Process for the resolution of enantiomeric aryloxyphenoxy propionates

A process for the effective analytical or preparative resolution of the enantiomers of 2-(4-aryloxyphenoxy)propionic acids or the C.sub.1 -C.sub.4 alkyl esters thereof which comprises converting a racemic or partially resolved mixture of said 2-(4-aryloxyphenoxy)propionic acids or the C.sub.1 -C.sub.4 alkyl esters thereof to a pair of diastereomeric terpene esters by reaction with an optically active terpene alcohol and separating the diastereomers of the terpene ester by liquid chromatography with a silica column.

BACKGROUND OF THE INVENTION 
The herbicidal activity of aryloxyphenoxy propionic acids and derivatives 
thereof is well known in the art. Furthermore, optical isomers are often 
known to exhibit enhanced herbicidal activity over the corresponding 
racemates. For example, U.S. Pat. No. 4,531,969 has disclosed that the 
R-enantiomers of certain 2-(4-aryloxyphenoxy)propionic acids and certain 
derivatives thereof are distinguished by a considerably enhanced 
herbicidal action compared to the racemic modifications.
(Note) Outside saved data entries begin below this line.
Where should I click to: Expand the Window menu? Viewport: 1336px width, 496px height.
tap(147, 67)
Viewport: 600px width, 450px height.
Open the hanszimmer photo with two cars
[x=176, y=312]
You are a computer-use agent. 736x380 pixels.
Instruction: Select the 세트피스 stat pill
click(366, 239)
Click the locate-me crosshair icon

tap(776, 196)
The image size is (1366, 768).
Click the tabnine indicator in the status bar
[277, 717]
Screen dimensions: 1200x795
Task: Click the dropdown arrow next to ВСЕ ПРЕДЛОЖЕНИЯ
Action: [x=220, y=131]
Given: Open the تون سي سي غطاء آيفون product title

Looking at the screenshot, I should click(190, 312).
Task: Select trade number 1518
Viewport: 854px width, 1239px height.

Since reduced 
quantities of herbicide are required to achieve comparable levels of 
control, the application of mixtures enriched in the more efficacious 
R-enantiomer offers both economical and environmental advantages. 
To exploit the agrinomic benefits of these advantages, it is necessary to 
efficiently resolve the racemic mixtures of the herbicides that are 
normally produced industrially and to accurately determine the ratio of 
the R- and S-enantiomers in the resulting composition. 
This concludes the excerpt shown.